| First Author | Tokoyoda K | Year | 2009 |
| Journal | Immunity | Volume | 30 |
| Issue | 5 | Pages | 721-30 |
| PubMed ID | 19427242 | Mgi Jnum | J:149547 |
| Mgi Id | MGI:3848661 | Doi | 10.1016/j.immuni.2009.03.015 |
| Citation | Tokoyoda K, et al. (2009) Professional memory CD4+ T lymphocytes preferentially reside and rest in the bone marrow. Immunity 30(5):721-30 |
| abstractText | CD4(+) T lymphocytes are key to immunological memory.
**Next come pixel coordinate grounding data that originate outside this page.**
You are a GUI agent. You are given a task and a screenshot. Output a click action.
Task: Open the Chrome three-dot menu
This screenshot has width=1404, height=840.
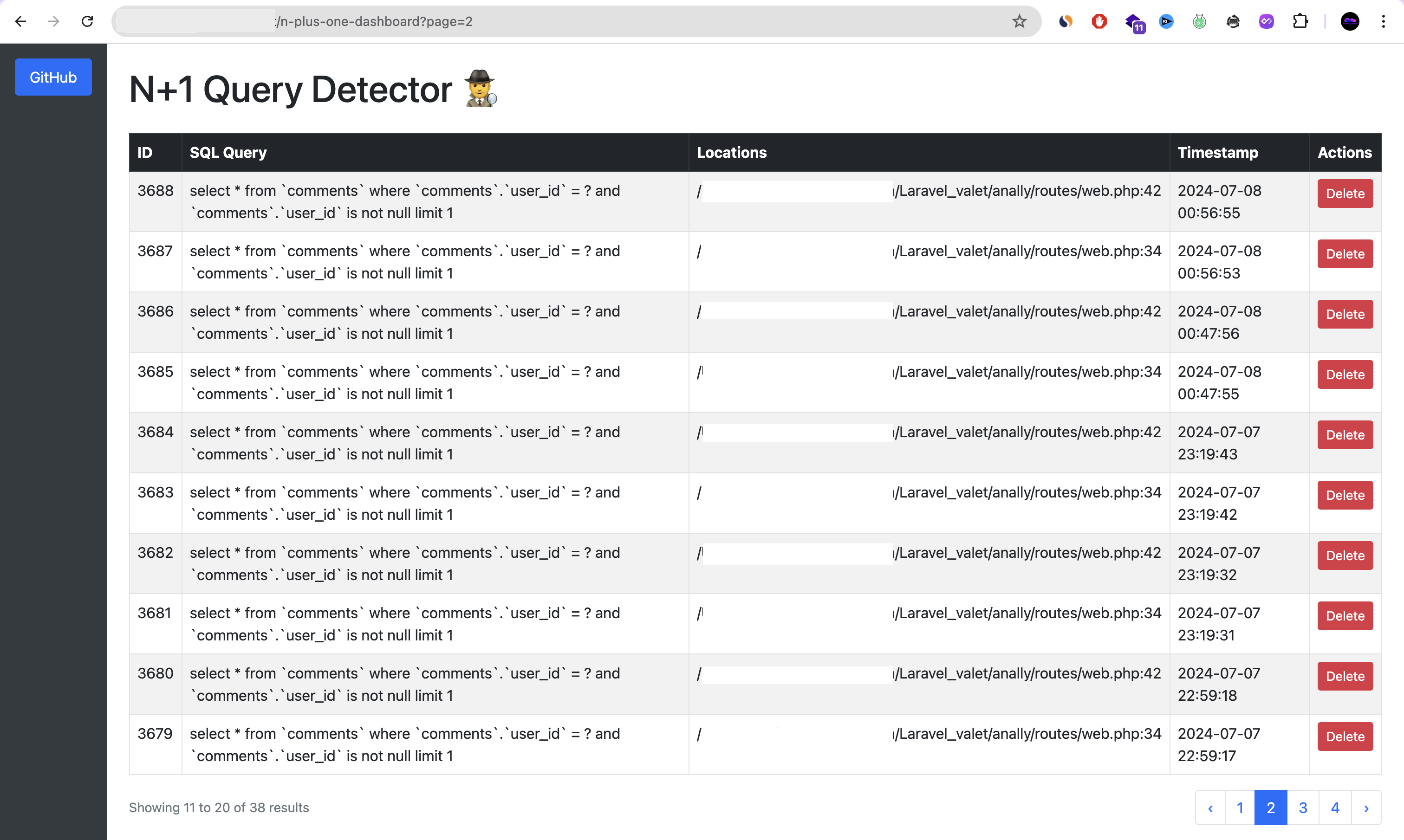tap(1383, 21)
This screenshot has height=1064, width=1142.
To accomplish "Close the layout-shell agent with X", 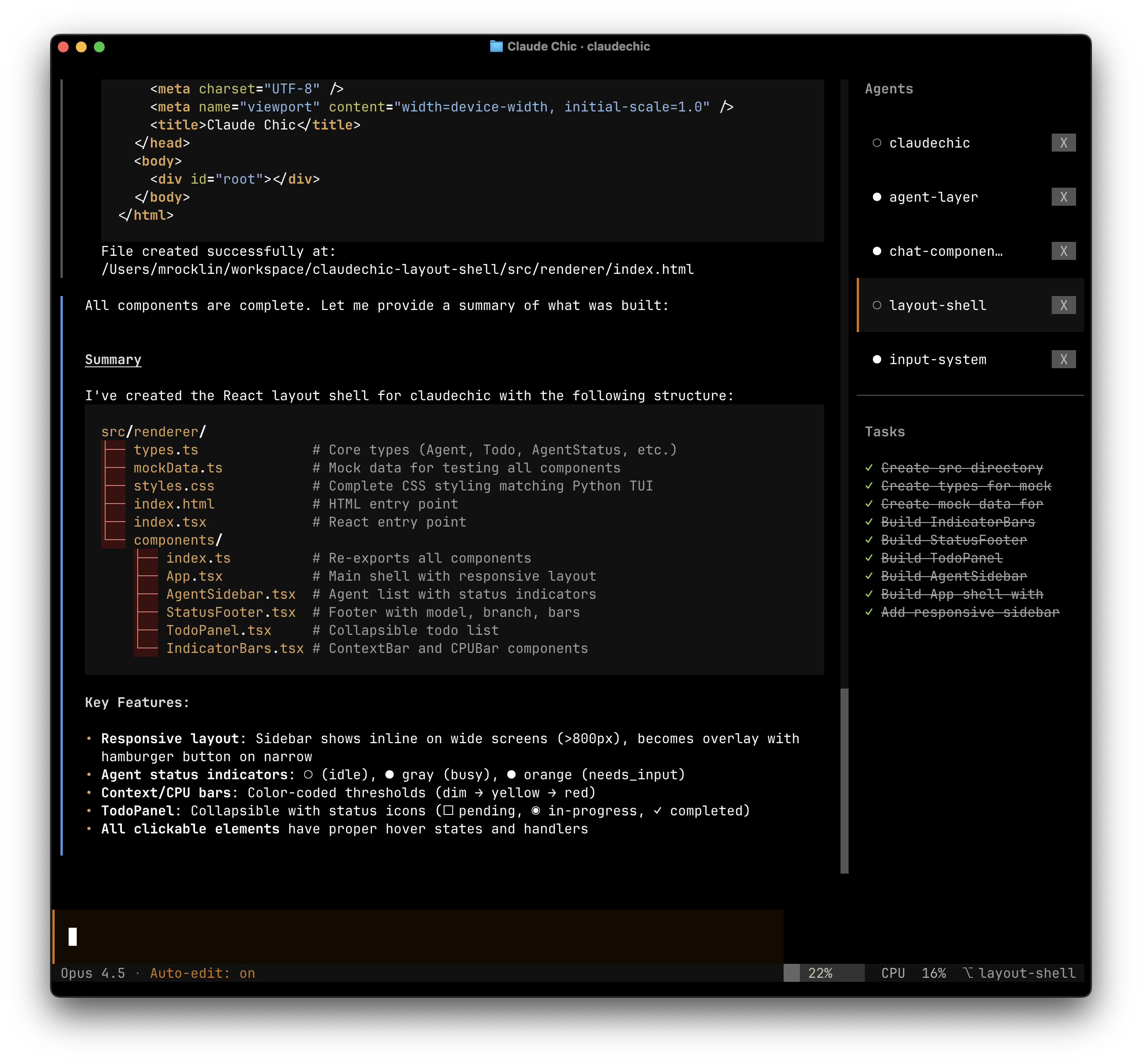I will (1063, 305).
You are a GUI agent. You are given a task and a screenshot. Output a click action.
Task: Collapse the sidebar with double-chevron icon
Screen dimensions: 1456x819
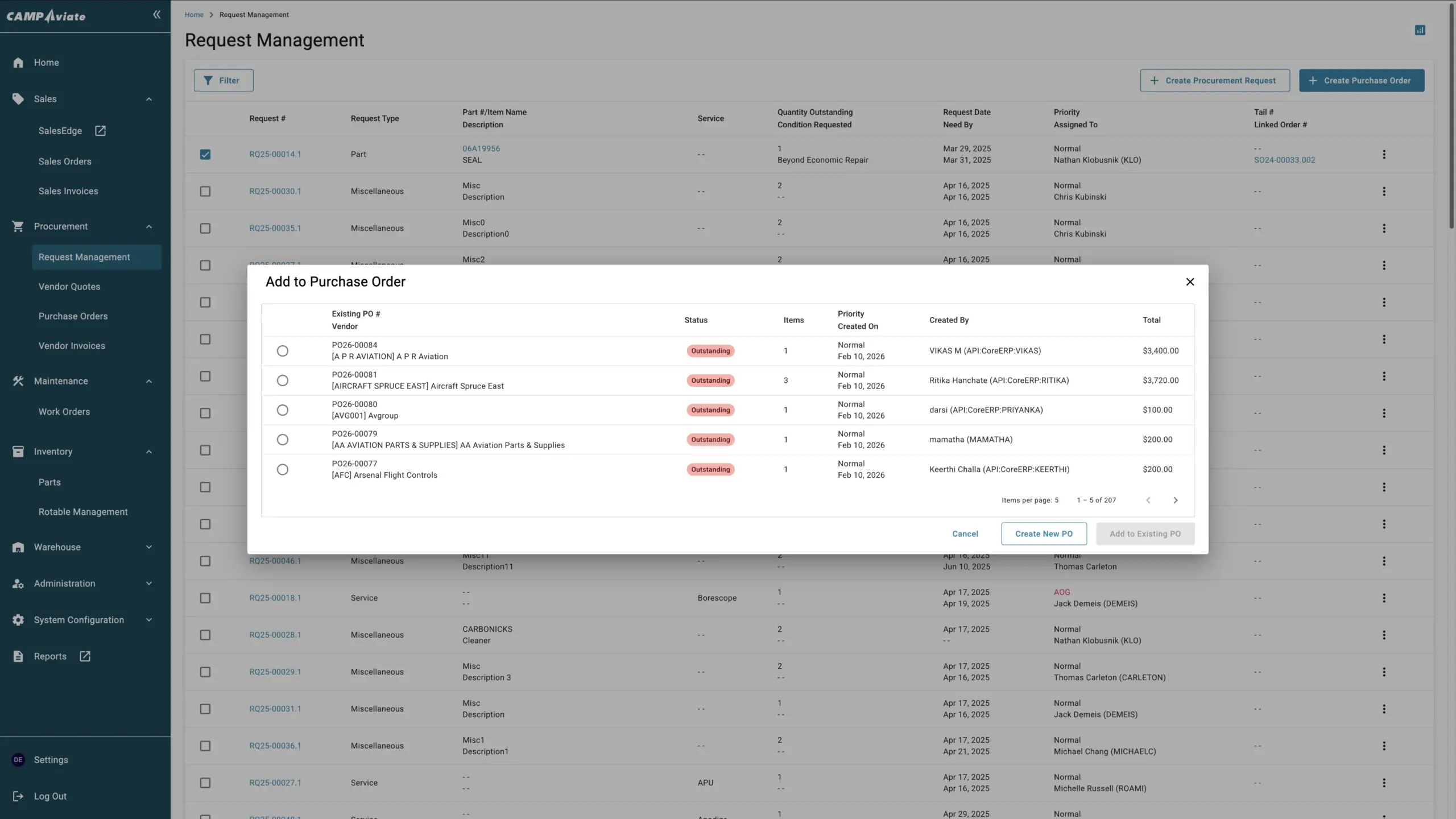[x=156, y=15]
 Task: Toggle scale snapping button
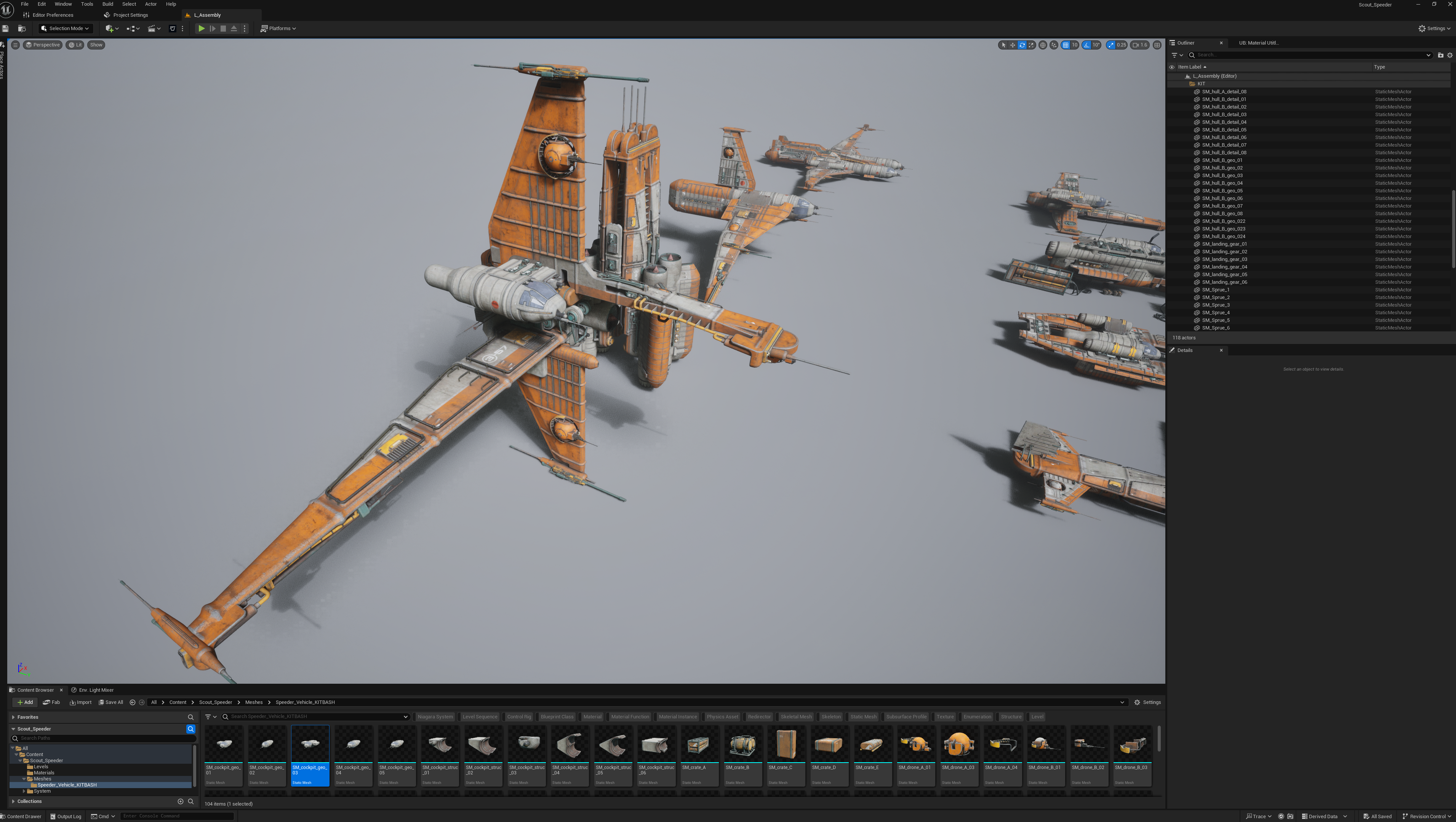click(1111, 45)
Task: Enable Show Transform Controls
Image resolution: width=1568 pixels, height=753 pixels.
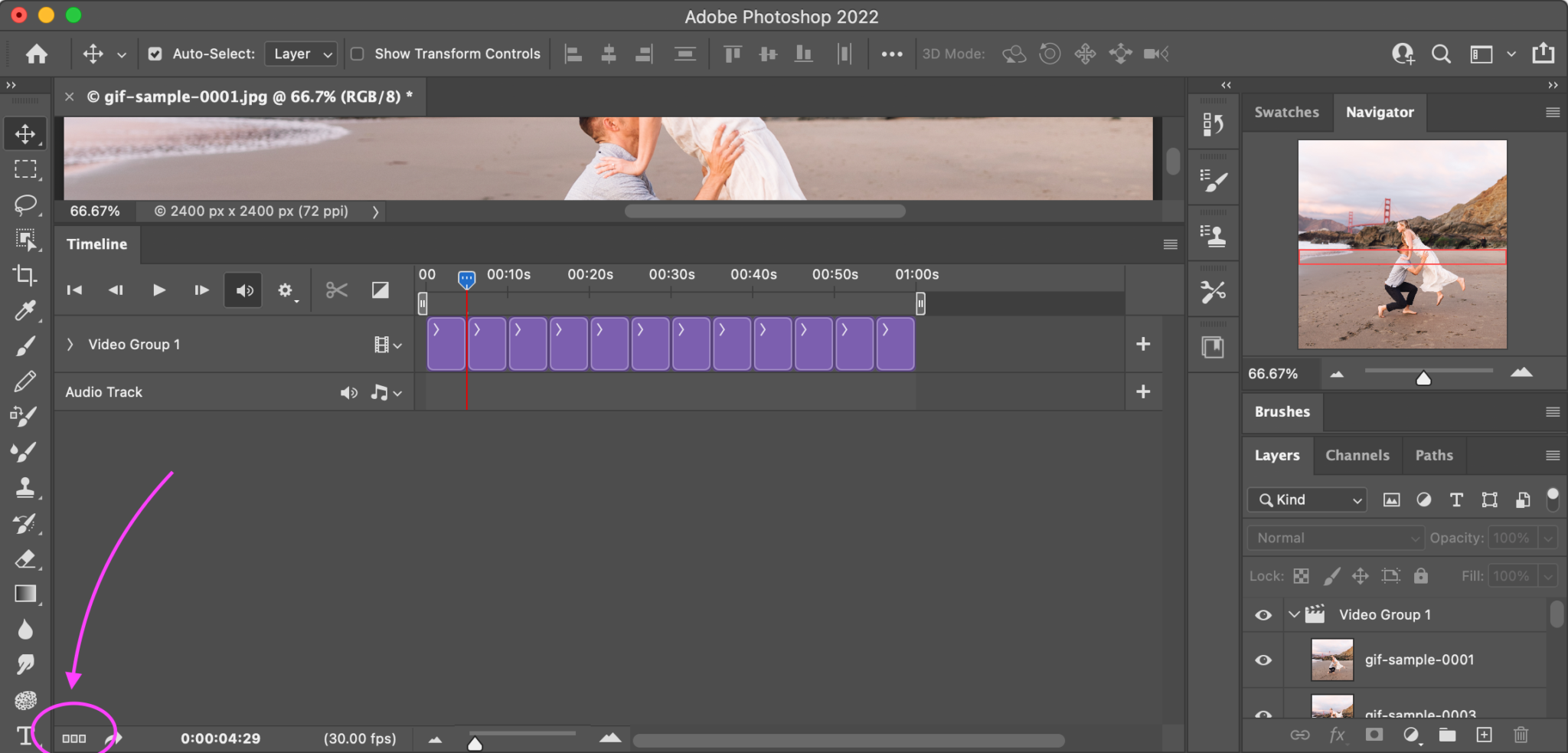Action: [x=357, y=54]
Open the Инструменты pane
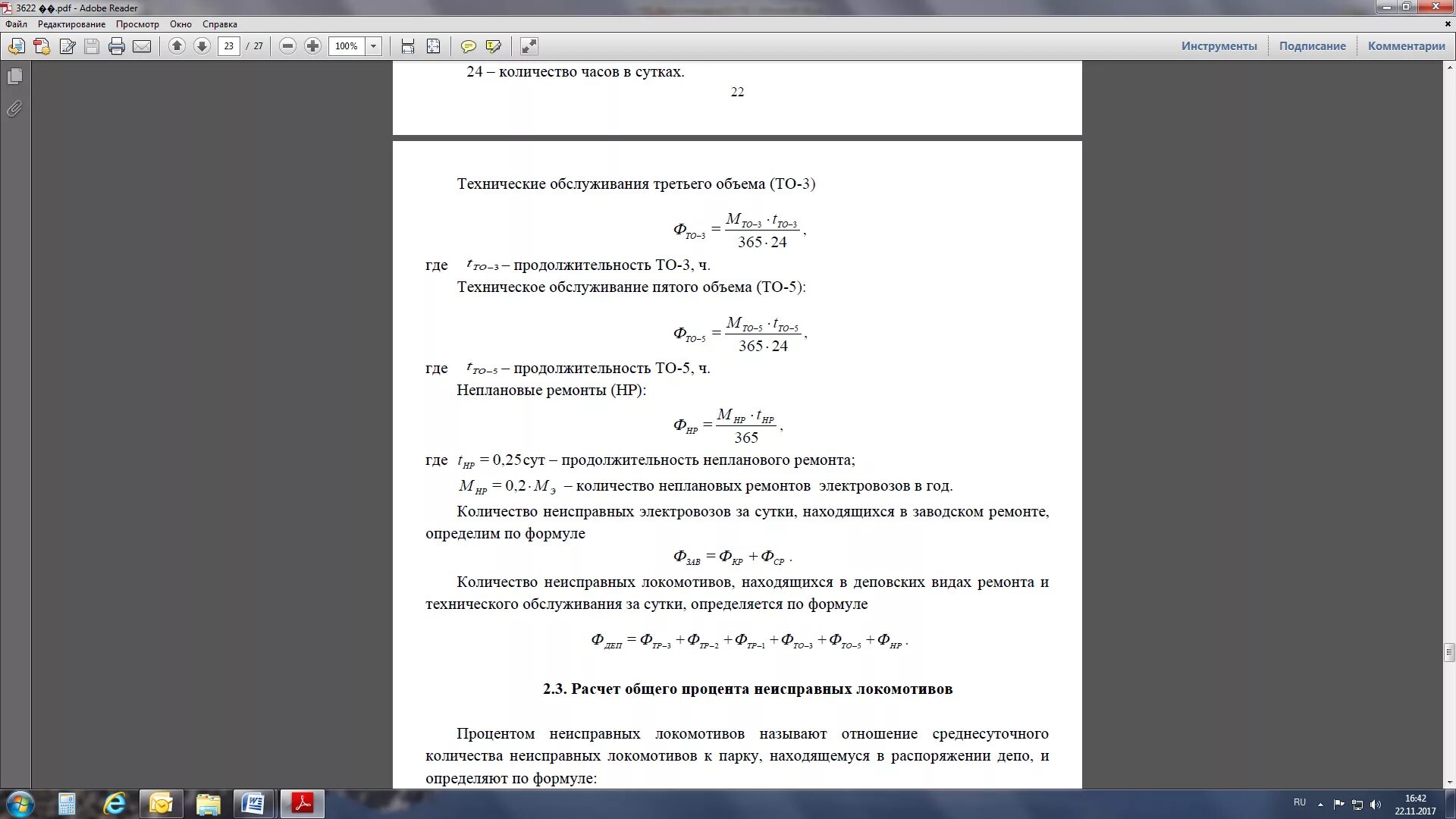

Here we show that in the memory phase of specific immune responses, most of the memory CD4(+) T lymphocytes had relocated into the bone marrow (BM) within 3-8 weeks after their generation-a process involving integrin alpha2. Antigen-specific memory CD4(+) T lymphocytes highly expressed Ly-6C, unlike most splenic CD44(hi)CD62L(-) CD4(+) T lymphocytes. In adult mice, more than 80% of Ly-6C(hi)CD44(hi)CD62L(-) memory CD4(+) T lymphocytes were in the BM. In the BM, they associated to IL-7-expressing VCAM-1(+) stroma cells. Gene expression and proliferation were downregulated, indicating a resting state. Upon challenge with antigen, they rapidly expressed cytokines and CD154 and efficiently induced the production of high-affinity antibodies by B lymphocytes. Thus, in the memory phase of immunity, memory helper T cells are maintained in BM as resting but highly reactive cells in survival niches defined by IL-7-expressing stroma cells. |